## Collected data
---+---

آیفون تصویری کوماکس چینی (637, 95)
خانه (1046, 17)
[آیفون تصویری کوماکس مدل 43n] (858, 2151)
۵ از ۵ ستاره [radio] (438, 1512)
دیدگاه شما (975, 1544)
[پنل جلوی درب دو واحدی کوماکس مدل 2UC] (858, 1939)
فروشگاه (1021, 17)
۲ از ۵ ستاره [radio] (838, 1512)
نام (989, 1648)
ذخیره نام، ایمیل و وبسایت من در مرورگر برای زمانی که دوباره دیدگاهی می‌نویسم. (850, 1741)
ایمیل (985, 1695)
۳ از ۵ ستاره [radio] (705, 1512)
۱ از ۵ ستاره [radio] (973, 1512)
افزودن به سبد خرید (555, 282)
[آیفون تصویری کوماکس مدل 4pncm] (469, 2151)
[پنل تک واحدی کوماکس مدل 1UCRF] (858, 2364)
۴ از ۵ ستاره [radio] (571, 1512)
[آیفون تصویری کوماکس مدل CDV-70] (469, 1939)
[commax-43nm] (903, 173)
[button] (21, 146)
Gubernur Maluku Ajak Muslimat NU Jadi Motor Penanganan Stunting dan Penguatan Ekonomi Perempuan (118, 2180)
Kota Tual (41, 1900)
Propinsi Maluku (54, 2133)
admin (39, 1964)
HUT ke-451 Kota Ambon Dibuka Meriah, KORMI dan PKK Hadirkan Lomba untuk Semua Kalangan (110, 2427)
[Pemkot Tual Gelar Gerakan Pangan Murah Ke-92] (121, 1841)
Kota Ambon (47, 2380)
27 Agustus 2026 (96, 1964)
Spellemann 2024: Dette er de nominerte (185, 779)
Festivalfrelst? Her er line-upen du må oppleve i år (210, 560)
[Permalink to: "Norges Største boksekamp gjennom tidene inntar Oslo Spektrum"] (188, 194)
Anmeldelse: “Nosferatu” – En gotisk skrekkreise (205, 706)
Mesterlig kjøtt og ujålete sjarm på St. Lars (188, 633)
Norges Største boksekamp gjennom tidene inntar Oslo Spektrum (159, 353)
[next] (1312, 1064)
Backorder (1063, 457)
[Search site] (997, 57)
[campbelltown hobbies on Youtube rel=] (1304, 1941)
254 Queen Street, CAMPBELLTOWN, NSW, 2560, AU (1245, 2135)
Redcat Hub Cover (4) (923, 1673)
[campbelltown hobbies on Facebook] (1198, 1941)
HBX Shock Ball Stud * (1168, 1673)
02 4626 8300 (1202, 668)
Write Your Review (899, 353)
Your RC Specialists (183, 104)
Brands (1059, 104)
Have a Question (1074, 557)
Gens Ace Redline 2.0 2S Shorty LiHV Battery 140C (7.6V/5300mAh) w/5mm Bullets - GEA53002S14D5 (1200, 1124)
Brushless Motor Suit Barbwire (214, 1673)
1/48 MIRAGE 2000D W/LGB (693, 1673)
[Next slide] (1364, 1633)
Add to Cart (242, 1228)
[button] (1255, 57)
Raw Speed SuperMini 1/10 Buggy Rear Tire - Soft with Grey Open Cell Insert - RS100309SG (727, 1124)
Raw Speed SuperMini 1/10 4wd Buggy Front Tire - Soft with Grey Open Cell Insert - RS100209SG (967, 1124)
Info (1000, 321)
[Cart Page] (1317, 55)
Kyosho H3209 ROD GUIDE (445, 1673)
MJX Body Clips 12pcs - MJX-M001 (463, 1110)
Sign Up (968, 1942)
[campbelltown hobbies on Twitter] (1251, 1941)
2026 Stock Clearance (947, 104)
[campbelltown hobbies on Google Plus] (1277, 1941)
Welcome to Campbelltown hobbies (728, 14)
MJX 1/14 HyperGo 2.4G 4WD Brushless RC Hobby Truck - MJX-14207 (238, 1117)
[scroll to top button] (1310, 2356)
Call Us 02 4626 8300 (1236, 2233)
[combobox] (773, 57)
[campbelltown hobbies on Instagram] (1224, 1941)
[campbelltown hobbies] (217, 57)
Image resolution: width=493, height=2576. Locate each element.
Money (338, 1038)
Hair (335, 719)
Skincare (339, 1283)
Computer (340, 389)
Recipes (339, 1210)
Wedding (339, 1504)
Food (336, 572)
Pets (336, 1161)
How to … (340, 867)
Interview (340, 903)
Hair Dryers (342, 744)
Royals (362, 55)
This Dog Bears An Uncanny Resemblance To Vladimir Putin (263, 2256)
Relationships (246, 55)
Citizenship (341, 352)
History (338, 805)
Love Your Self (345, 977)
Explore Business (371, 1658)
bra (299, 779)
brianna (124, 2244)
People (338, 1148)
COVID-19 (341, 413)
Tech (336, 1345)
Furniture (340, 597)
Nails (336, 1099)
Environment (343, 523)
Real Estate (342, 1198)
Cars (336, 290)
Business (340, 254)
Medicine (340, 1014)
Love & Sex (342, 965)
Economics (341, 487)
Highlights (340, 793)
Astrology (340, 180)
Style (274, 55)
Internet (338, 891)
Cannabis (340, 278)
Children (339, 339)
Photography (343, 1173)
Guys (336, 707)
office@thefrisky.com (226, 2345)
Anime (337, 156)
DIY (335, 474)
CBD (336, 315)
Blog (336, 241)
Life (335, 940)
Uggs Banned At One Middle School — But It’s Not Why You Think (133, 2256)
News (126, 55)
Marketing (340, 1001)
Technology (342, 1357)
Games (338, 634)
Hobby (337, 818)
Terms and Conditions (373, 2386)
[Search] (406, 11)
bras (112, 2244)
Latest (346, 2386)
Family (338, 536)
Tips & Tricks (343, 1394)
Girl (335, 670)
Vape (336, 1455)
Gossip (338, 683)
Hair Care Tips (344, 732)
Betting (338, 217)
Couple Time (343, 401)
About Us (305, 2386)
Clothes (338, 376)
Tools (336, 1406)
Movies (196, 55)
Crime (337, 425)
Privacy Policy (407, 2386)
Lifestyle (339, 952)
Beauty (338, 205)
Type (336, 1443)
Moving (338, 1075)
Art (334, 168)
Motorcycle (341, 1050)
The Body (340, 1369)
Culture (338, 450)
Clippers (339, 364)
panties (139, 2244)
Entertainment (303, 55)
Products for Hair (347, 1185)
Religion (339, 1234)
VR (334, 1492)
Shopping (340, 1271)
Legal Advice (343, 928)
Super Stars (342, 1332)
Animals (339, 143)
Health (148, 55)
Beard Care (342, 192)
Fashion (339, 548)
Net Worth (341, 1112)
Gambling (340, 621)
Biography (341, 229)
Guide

---+---

## Exercise prompt
Please repeat each entry. Keep every word the same.

## Answer below
آیفون تصویری کوماکس چینی (637, 95)
خانه (1046, 17)
[آیفون تصویری کوماکس مدل 43n] (858, 2151)
۵ از ۵ ستاره [radio] (438, 1512)
دیدگاه شما (975, 1544)
[پنل جلوی درب دو واحدی کوماکس مدل 2UC] (858, 1939)
فروشگاه (1021, 17)
۲ از ۵ ستاره [radio] (838, 1512)
نام (989, 1648)
ذخیره نام، ایمیل و وبسایت من در مرورگر برای زمانی که دوباره دیدگاهی می‌نویسم. (850, 1741)
ایمیل (985, 1695)
۳ از ۵ ستاره [radio] (705, 1512)
۱ از ۵ ستاره [radio] (973, 1512)
افزودن به سبد خرید (555, 282)
[آیفون تصویری کوماکس مدل 4pncm] (469, 2151)
[پنل تک واحدی کوماکس مدل 1UCRF] (858, 2364)
۴ از ۵ ستاره [radio] (571, 1512)
[آیفون تصویری کوماکس مدل CDV-70] (469, 1939)
[commax-43nm] (903, 173)
[button] (21, 146)
Gubernur Maluku Ajak Muslimat NU Jadi Motor Penanganan Stunting dan Penguatan Ekonomi Perempuan (118, 2180)
Kota Tual (41, 1900)
Propinsi Maluku (54, 2133)
admin (39, 1964)
HUT ke-451 Kota Ambon Dibuka Meriah, KORMI dan PKK Hadirkan Lomba untuk Semua Kalangan (110, 2427)
[Pemkot Tual Gelar Gerakan Pangan Murah Ke-92] (121, 1841)
Kota Ambon (47, 2380)
27 Agustus 2026 (96, 1964)
Spellemann 2024: Dette er de nominerte (185, 779)
Festivalfrelst? Her er line-upen du må oppleve i år (210, 560)
[Permalink to: "Norges Største boksekamp gjennom tidene inntar Oslo Spektrum"] (188, 194)
Anmeldelse: “Nosferatu” – En gotisk skrekkreise (205, 706)
Mesterlig kjøtt og ujålete sjarm på St. Lars (188, 633)
Norges Største boksekamp gjennom tidene inntar Oslo Spektrum (159, 353)
[next] (1312, 1064)
Backorder (1063, 457)
[Search site] (997, 57)
[campbelltown hobbies on Youtube rel=] (1304, 1941)
254 Queen Street, CAMPBELLTOWN, NSW, 2560, AU (1245, 2135)
Redcat Hub Cover (4) (923, 1673)
[campbelltown hobbies on Facebook] (1198, 1941)
HBX Shock Ball Stud * (1168, 1673)
02 4626 8300 (1202, 668)
Write Your Review (899, 353)
Your RC Specialists (183, 104)
Brands (1059, 104)
Have a Question (1074, 557)
Gens Ace Redline 2.0 2S Shorty LiHV Battery 140C (7.6V/5300mAh) w/5mm Bullets - GEA53002S14D5 (1200, 1124)
Brushless Motor Suit Barbwire (214, 1673)
1/48 MIRAGE 2000D W/LGB (693, 1673)
[Next slide] (1364, 1633)
Add to Cart (242, 1228)
[button] (1255, 57)
Raw Speed SuperMini 1/10 Buggy Rear Tire - Soft with Grey Open Cell Insert - RS100309SG (727, 1124)
Raw Speed SuperMini 1/10 4wd Buggy Front Tire - Soft with Grey Open Cell Insert - RS100209SG (967, 1124)
Info (1000, 321)
[Cart Page] (1317, 55)
Kyosho H3209 ROD GUIDE (445, 1673)
MJX Body Clips 12pcs - MJX-M001 (463, 1110)
Sign Up (968, 1942)
[campbelltown hobbies on Twitter] (1251, 1941)
2026 Stock Clearance (947, 104)
[campbelltown hobbies on Google Plus] (1277, 1941)
Welcome to Campbelltown hobbies (728, 14)
MJX 1/14 HyperGo 2.4G 4WD Brushless RC Hobby Truck - MJX-14207 (238, 1117)
[scroll to top button] (1310, 2356)
Call Us 02 4626 8300 (1236, 2233)
[combobox] (773, 57)
[campbelltown hobbies on Instagram] (1224, 1941)
[campbelltown hobbies] (217, 57)
Image resolution: width=493, height=2576. Locate each element.
Money (338, 1038)
Hair (335, 719)
Skincare (339, 1283)
Computer (340, 389)
Recipes (339, 1210)
Wedding (339, 1504)
Food (336, 572)
Pets (336, 1161)
How to … (340, 867)
Interview (340, 903)
Hair Dryers (342, 744)
Royals (362, 55)
This Dog Bears An Uncanny Resemblance To Vladimir Putin (263, 2256)
Relationships (246, 55)
Citizenship (341, 352)
History (338, 805)
Love Your Self (345, 977)
Explore Business (371, 1658)
bra (299, 779)
brianna (124, 2244)
People (338, 1148)
COVID-19 (341, 413)
Tech (336, 1345)
Furniture (340, 597)
Nails (336, 1099)
Environment (343, 523)
Real Estate (342, 1198)
Cars (336, 290)
Business (340, 254)
Medicine (340, 1014)
Love & Sex (342, 965)
Economics (341, 487)
Highlights (340, 793)
Astrology (340, 180)
Style (274, 55)
Internet (338, 891)
Cannabis (340, 278)
Children (339, 339)
Photography (343, 1173)
Guys (336, 707)
office@thefrisky.com (226, 2345)
Anime (337, 156)
DIY (335, 474)
CBD (336, 315)
Blog (336, 241)
Life (335, 940)
Uggs Banned At One Middle School — But It’s Not Why You Think (133, 2256)
News (126, 55)
Marketing (340, 1001)
Technology (342, 1357)
Games (338, 634)
Hobby (337, 818)
Terms and Conditions (373, 2386)
[Search] (406, 11)
bras (112, 2244)
Latest (346, 2386)
Family (338, 536)
Tips & Tricks (343, 1394)
Girl (335, 670)
Vape (336, 1455)
Gossip (338, 683)
Hair Care Tips (344, 732)
Betting (338, 217)
Couple Time (343, 401)
About Us (305, 2386)
Clothes (338, 376)
Tools (336, 1406)
Movies (196, 55)
Crime (337, 425)
Privacy Policy (407, 2386)
Lifestyle (339, 952)
Beauty (338, 205)
Type (336, 1443)
Moving (338, 1075)
Art (334, 168)
Motorcycle (341, 1050)
The Body (340, 1369)
Culture (338, 450)
Clippers (339, 364)
panties (139, 2244)
Entertainment (303, 55)
Products for Hair (347, 1185)
Religion (339, 1234)
VR (334, 1492)
Shopping (340, 1271)
Legal Advice (343, 928)
Super Stars (342, 1332)
Animals (339, 143)
Health (148, 55)
Beard Care (342, 192)
Fashion (339, 548)
Net Worth (341, 1112)
Gambling (340, 621)
Biography (341, 229)
Guide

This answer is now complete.